Each record below has to be printed verbatim.

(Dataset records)

┌──

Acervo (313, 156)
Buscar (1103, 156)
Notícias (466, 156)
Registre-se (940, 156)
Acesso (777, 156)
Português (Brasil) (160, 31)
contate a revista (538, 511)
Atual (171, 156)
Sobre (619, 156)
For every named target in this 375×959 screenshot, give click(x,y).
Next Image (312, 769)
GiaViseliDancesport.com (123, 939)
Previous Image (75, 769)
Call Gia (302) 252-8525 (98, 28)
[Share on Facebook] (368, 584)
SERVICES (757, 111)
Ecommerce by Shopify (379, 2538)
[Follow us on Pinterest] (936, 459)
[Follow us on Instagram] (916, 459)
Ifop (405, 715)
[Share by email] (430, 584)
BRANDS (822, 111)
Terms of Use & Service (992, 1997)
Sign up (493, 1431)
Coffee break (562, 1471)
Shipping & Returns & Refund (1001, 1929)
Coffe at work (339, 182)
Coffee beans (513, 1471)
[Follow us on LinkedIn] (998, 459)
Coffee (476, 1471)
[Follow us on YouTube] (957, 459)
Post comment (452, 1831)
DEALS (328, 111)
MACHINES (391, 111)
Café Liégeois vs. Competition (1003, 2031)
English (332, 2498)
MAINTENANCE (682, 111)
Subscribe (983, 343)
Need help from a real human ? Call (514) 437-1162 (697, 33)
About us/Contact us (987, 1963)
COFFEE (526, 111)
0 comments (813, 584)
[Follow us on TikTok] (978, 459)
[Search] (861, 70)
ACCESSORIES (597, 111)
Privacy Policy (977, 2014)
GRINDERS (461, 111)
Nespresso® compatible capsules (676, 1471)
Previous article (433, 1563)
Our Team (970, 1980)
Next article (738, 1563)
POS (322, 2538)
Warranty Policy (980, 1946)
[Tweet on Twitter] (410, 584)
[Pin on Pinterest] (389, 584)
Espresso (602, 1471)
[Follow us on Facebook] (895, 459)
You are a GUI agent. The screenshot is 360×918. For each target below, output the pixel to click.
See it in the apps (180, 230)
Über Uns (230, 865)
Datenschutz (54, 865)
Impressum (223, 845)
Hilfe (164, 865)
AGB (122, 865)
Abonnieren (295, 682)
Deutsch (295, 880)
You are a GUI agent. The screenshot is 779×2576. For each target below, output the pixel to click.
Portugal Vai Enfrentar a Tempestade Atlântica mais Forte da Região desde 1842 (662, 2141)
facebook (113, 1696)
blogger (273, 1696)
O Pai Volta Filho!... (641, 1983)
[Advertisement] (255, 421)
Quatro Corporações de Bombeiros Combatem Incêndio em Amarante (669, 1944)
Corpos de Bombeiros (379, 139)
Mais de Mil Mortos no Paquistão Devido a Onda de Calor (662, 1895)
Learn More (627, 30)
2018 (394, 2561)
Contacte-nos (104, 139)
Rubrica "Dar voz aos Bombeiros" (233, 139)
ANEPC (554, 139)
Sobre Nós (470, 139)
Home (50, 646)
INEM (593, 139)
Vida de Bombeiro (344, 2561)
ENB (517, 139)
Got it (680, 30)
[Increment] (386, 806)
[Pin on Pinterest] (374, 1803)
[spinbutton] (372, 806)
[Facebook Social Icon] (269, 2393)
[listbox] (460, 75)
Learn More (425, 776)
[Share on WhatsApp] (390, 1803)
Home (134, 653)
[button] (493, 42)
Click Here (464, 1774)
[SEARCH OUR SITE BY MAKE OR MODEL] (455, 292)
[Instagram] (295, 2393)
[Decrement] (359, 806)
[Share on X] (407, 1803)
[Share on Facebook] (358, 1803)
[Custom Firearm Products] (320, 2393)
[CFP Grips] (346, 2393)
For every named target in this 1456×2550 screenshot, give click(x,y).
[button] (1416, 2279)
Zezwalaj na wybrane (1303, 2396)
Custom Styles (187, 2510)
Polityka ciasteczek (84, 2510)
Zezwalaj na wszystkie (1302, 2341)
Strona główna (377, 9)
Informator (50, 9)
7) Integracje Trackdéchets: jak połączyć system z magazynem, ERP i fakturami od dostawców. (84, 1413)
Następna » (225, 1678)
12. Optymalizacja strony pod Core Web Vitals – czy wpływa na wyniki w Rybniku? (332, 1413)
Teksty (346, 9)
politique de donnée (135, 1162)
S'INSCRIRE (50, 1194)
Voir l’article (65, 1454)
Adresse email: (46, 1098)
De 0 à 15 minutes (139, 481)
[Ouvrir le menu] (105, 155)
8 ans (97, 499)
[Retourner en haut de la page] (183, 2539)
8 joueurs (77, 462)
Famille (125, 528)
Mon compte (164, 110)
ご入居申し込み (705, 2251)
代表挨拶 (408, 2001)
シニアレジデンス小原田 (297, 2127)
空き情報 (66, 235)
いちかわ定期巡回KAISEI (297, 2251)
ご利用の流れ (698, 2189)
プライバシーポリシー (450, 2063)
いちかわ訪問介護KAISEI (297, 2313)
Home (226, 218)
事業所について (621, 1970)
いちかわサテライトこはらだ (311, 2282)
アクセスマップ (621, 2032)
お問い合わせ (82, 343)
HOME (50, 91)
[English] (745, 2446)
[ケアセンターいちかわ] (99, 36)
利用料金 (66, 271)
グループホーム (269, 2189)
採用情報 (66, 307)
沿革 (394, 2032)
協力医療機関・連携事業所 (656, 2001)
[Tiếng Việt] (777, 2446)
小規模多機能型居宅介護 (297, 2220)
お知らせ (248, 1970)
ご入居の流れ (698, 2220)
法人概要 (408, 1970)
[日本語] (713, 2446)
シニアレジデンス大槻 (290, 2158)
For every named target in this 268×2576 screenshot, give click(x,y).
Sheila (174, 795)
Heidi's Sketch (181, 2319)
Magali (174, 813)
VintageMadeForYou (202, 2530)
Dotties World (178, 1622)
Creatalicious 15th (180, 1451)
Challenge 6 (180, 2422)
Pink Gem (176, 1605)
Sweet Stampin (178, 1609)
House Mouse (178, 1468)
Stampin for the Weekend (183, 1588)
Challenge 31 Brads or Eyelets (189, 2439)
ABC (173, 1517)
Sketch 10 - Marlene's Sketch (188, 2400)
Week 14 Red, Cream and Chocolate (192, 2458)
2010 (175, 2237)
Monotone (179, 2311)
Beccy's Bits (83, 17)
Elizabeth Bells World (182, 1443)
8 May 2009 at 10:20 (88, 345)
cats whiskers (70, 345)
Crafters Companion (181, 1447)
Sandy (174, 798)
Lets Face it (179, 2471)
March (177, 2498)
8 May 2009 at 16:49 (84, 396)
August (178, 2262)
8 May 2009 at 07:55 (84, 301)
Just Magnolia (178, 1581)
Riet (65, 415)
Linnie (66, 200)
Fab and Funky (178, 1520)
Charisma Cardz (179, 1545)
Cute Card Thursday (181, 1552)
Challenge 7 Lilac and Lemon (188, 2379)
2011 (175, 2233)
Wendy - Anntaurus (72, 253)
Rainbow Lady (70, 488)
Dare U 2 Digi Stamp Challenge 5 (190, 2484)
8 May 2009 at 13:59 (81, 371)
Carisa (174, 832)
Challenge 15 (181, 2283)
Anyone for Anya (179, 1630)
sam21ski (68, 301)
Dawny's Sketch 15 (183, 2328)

└──

RESPONSE TO THE EXERCISE —
Acervo (313, 156)
Buscar (1103, 156)
Notícias (466, 156)
Registre-se (940, 156)
Acesso (777, 156)
Português (Brasil) (160, 31)
contate a revista (538, 511)
Atual (171, 156)
Sobre (619, 156)
For every named target in this 375×959 screenshot, give click(x,y).
Next Image (312, 769)
GiaViseliDancesport.com (123, 939)
Previous Image (75, 769)
Call Gia (302) 252-8525 (98, 28)
[Share on Facebook] (368, 584)
SERVICES (757, 111)
Ecommerce by Shopify (379, 2538)
[Follow us on Pinterest] (936, 459)
[Follow us on Instagram] (916, 459)
Ifop (405, 715)
[Share by email] (430, 584)
BRANDS (822, 111)
Terms of Use & Service (992, 1997)
Sign up (493, 1431)
Coffee break (562, 1471)
Shipping & Returns & Refund (1001, 1929)
Coffe at work (339, 182)
Coffee beans (513, 1471)
[Follow us on LinkedIn] (998, 459)
Coffee (476, 1471)
[Follow us on YouTube] (957, 459)
Post comment (452, 1831)
DEALS (328, 111)
MACHINES (391, 111)
Café Liégeois vs. Competition (1003, 2031)
English (332, 2498)
MAINTENANCE (682, 111)
Subscribe (983, 343)
Need help from a real human ? Call (514) 437-1162 (697, 33)
About us/Contact us (987, 1963)
COFFEE (526, 111)
0 comments (813, 584)
[Follow us on TikTok] (978, 459)
[Search] (861, 70)
ACCESSORIES (597, 111)
Privacy Policy (977, 2014)
GRINDERS (461, 111)
Nespresso® compatible capsules (676, 1471)
Previous article (433, 1563)
Our Team (970, 1980)
Next article (738, 1563)
POS (322, 2538)
Warranty Policy (980, 1946)
[Tweet on Twitter] (410, 584)
[Pin on Pinterest] (389, 584)
Espresso (602, 1471)
[Follow us on Facebook] (895, 459)
You are a GUI agent. The screenshot is 360×918. For each target below, output the pixel to click.
See it in the apps (180, 230)
Über Uns (230, 865)
Datenschutz (54, 865)
Impressum (223, 845)
Hilfe (164, 865)
AGB (122, 865)
Abonnieren (295, 682)
Deutsch (295, 880)
You are a GUI agent. The screenshot is 779×2576. For each target below, output the pixel to click.
Portugal Vai Enfrentar a Tempestade Atlântica mais Forte da Região desde 1842 (662, 2141)
facebook (113, 1696)
blogger (273, 1696)
O Pai Volta Filho!... (641, 1983)
[Advertisement] (255, 421)
Quatro Corporações de Bombeiros Combatem Incêndio em Amarante (669, 1944)
Corpos de Bombeiros (379, 139)
Mais de Mil Mortos no Paquistão Devido a Onda de Calor (662, 1895)
Learn More (627, 30)
2018 (394, 2561)
Contacte-nos (104, 139)
Rubrica "Dar voz aos Bombeiros" (233, 139)
ANEPC (554, 139)
Sobre Nós (470, 139)
Home (50, 646)
INEM (593, 139)
Vida de Bombeiro (344, 2561)
ENB (517, 139)
Got it (680, 30)
[Increment] (386, 806)
[Pin on Pinterest] (374, 1803)
[spinbutton] (372, 806)
[Facebook Social Icon] (269, 2393)
[listbox] (460, 75)
Learn More (425, 776)
[Share on WhatsApp] (390, 1803)
Home (134, 653)
[button] (493, 42)
Click Here (464, 1774)
[SEARCH OUR SITE BY MAKE OR MODEL] (455, 292)
[Instagram] (295, 2393)
[Decrement] (359, 806)
[Share on X] (407, 1803)
[Share on Facebook] (358, 1803)
[Custom Firearm Products] (320, 2393)
[CFP Grips] (346, 2393)
For every named target in this 1456×2550 screenshot, give click(x,y).
[button] (1416, 2279)
Zezwalaj na wybrane (1303, 2396)
Custom Styles (187, 2510)
Polityka ciasteczek (84, 2510)
Zezwalaj na wszystkie (1302, 2341)
Strona główna (377, 9)
Informator (50, 9)
7) Integracje Trackdéchets: jak połączyć system z magazynem, ERP i fakturami od dostawców. (84, 1413)
Następna » (225, 1678)
12. Optymalizacja strony pod Core Web Vitals – czy wpływa na wyniki w Rybniku? (332, 1413)
Teksty (346, 9)
politique de donnée (135, 1162)
S'INSCRIRE (50, 1194)
Voir l’article (65, 1454)
Adresse email: (46, 1098)
De 0 à 15 minutes (139, 481)
[Ouvrir le menu] (105, 155)
8 ans (97, 499)
[Retourner en haut de la page] (183, 2539)
8 joueurs (77, 462)
Famille (125, 528)
Mon compte (164, 110)
ご入居申し込み (705, 2251)
代表挨拶 (408, 2001)
シニアレジデンス小原田 (297, 2127)
空き情報 (66, 235)
いちかわ定期巡回KAISEI (297, 2251)
ご利用の流れ (698, 2189)
プライバシーポリシー (450, 2063)
いちかわ訪問介護KAISEI (297, 2313)
Home (226, 218)
事業所について (621, 1970)
いちかわサテライトこはらだ (311, 2282)
アクセスマップ (621, 2032)
お問い合わせ (82, 343)
HOME (50, 91)
[English] (745, 2446)
[ケアセンターいちかわ] (99, 36)
利用料金 (66, 271)
グループホーム (269, 2189)
採用情報 (66, 307)
沿革 (394, 2032)
協力医療機関・連携事業所 (656, 2001)
[Tiếng Việt] (777, 2446)
小規模多機能型居宅介護 (297, 2220)
お知らせ (248, 1970)
ご入居の流れ (698, 2220)
法人概要 (408, 1970)
[日本語] (713, 2446)
シニアレジデンス大槻 (290, 2158)
For every named target in this 268×2576 screenshot, give click(x,y).
Sheila (174, 795)
Heidi's Sketch (181, 2319)
Magali (174, 813)
VintageMadeForYou (202, 2530)
Dotties World (178, 1622)
Creatalicious 15th (180, 1451)
Challenge 6 (180, 2422)
Pink Gem (176, 1605)
Sweet Stampin (178, 1609)
House Mouse (178, 1468)
Stampin for the Weekend (183, 1588)
Challenge 31 Brads or Eyelets (189, 2439)
ABC (173, 1517)
Sketch 10 - Marlene's Sketch (188, 2400)
Week 14 Red, Cream and Chocolate (192, 2458)
2010 (175, 2237)
Monotone (179, 2311)
Beccy's Bits (83, 17)
Elizabeth Bells World (182, 1443)
8 May 2009 at 10:20 (88, 345)
cats whiskers (70, 345)
Crafters Companion (181, 1447)
Sandy (174, 798)
Lets Face it (179, 2471)
March (177, 2498)
8 May 2009 at 16:49 (84, 396)
August (178, 2262)
8 May 2009 at 07:55 (84, 301)
Just Magnolia (178, 1581)
Riet (65, 415)
Linnie (66, 200)
Fab and Funky (178, 1520)
Charisma Cardz (179, 1545)
Cute Card Thursday (181, 1552)
Challenge 7 Lilac and Lemon (188, 2379)
2011 (175, 2233)
Wendy - Anntaurus (72, 253)
Rainbow Lady (70, 488)
Dare U 2 Digi Stamp Challenge 5 (190, 2484)
8 May 2009 at 13:59 (81, 371)
Carisa (174, 832)
Challenge 15 (181, 2283)
Anyone for Anya (179, 1630)
sam21ski (68, 301)
Dawny's Sketch 15 (183, 2328)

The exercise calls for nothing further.